What the task requires:
Leaving out all pictures, copy the lines below exactly, from the line with "Click the pen icon beside 主な表現技法" to the last line, both ends included.

[Data excerpts]

-- Opening Marker --

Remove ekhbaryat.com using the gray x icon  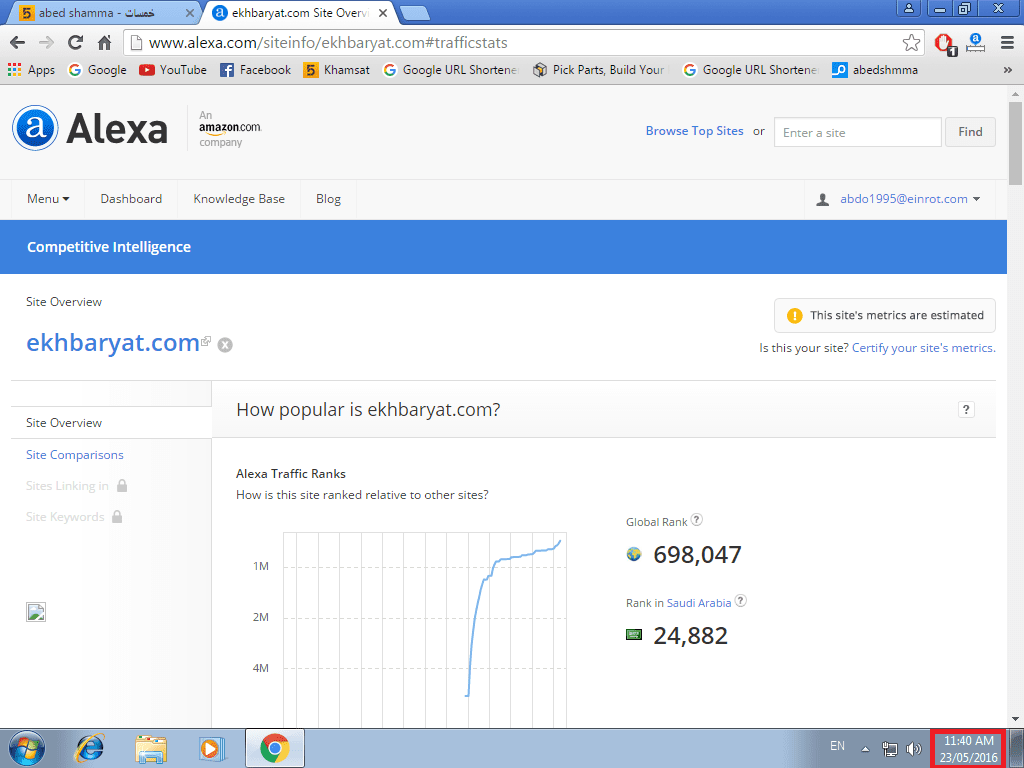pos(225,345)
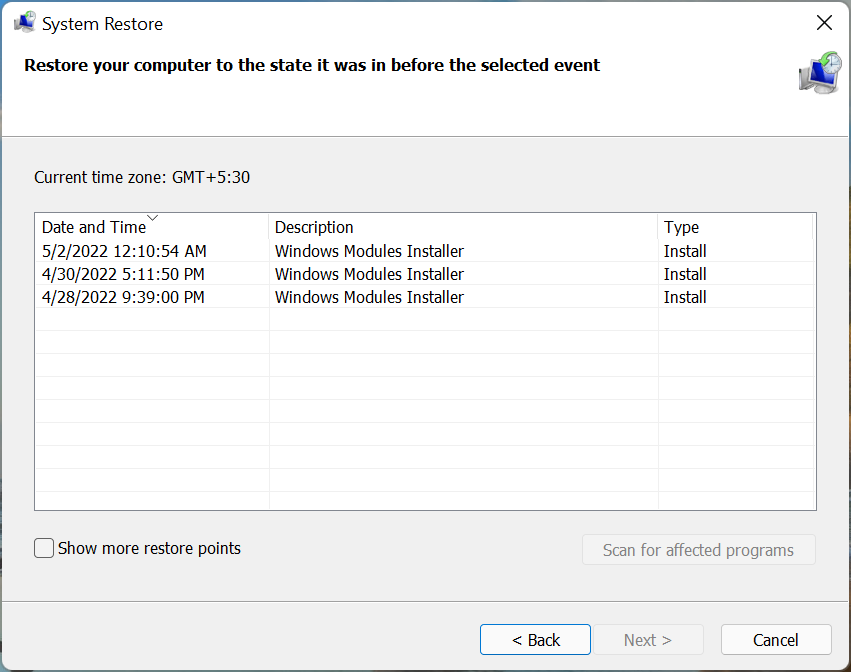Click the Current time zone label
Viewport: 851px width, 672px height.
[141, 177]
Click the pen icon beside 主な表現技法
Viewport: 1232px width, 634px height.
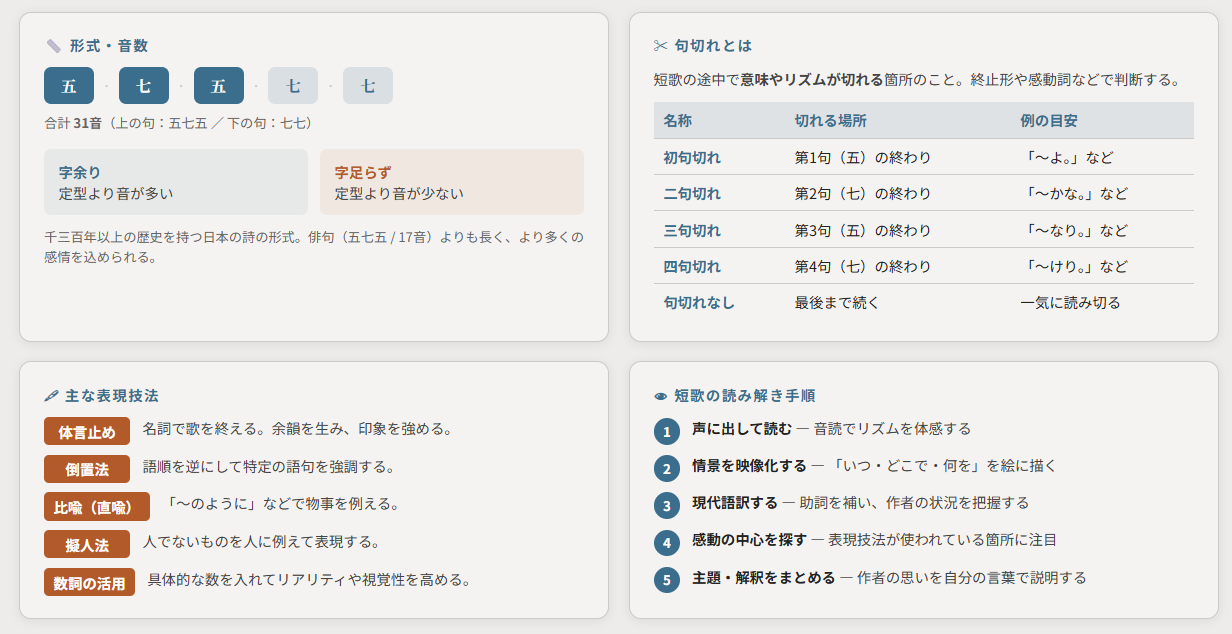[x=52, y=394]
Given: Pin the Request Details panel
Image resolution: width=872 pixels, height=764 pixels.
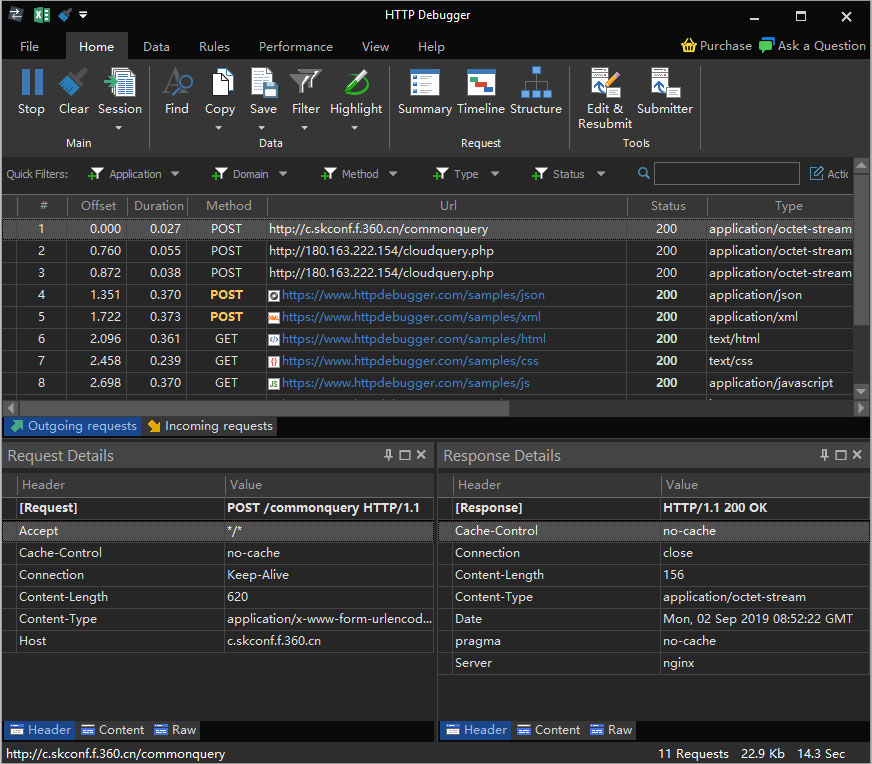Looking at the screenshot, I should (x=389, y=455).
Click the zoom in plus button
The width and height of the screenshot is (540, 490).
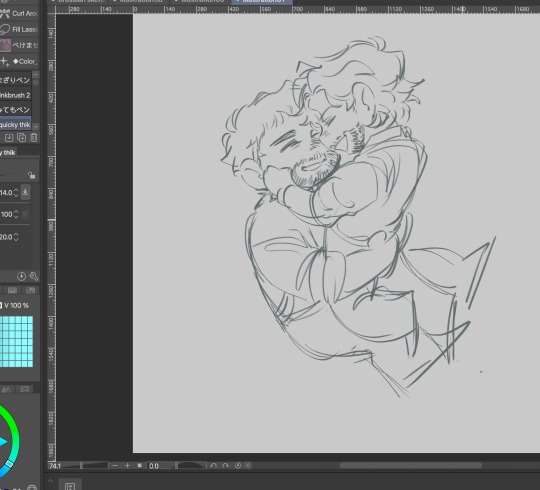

-- Closing Marker --

Solution to this task:
Click the pen icon beside 主な表現技法
Viewport: 1232px width, 634px height.
[x=52, y=394]
Given: Pin the Request Details panel
Image resolution: width=872 pixels, height=764 pixels.
Looking at the screenshot, I should (x=389, y=455).
Click the zoom in plus button
The width and height of the screenshot is (540, 490).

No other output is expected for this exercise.